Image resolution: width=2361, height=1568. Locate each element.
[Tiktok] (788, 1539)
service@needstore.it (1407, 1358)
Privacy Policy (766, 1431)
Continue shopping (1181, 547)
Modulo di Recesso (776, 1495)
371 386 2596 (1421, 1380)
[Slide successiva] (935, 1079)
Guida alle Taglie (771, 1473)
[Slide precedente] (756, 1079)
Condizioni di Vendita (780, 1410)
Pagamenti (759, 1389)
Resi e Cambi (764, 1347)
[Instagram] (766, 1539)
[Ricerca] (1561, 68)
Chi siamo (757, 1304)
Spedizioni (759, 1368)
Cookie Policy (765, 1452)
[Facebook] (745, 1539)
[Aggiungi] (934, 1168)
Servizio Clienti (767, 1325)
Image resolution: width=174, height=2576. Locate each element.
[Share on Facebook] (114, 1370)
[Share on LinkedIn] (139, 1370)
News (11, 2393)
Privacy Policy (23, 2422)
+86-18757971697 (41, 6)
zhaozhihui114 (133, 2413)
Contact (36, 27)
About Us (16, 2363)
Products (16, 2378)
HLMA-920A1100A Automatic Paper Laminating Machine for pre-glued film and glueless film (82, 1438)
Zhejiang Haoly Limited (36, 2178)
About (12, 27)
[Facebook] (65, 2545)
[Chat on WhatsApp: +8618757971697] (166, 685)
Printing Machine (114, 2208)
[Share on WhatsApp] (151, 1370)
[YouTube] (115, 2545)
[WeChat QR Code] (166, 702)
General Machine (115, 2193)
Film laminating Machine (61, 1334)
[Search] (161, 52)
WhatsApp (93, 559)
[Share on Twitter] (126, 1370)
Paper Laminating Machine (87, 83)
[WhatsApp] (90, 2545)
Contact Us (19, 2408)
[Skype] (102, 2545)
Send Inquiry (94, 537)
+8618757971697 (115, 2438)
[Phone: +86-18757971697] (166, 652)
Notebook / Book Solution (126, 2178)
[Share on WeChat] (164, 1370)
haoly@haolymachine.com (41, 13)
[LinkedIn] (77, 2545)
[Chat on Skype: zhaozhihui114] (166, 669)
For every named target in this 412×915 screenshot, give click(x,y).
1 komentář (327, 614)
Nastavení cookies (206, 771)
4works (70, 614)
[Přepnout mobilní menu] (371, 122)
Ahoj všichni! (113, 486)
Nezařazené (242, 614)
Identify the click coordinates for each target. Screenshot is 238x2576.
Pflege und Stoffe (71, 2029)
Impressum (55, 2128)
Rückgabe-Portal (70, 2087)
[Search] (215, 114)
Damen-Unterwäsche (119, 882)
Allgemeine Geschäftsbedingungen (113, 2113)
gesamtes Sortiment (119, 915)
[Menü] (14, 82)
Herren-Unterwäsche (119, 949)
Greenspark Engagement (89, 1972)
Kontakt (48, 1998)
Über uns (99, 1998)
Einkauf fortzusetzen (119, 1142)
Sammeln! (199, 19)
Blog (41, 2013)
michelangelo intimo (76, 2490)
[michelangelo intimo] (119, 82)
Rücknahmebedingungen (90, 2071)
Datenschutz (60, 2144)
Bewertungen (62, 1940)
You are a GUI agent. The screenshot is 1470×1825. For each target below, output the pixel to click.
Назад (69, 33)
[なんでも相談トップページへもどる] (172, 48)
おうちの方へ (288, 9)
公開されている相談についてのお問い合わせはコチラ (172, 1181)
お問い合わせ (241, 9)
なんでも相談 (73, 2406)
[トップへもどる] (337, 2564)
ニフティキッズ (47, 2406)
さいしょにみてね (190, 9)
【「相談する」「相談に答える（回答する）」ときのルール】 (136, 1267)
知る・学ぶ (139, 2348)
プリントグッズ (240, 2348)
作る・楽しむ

++++++

▶ **Work instructions**
The lines holding the word "each" are the answer. Pull them out of the records and copy them.

▶ **Solution to this exercise**
Image resolution: width=2361, height=1568. Locate each element.
Image resolution: width=174, height=2576. Locate each element.
Identify the click coordinates for each target. Screenshot is 238x2576.
You are a GUI agent. The screenshot is 1470×1825. For each target below, output the pixel to click.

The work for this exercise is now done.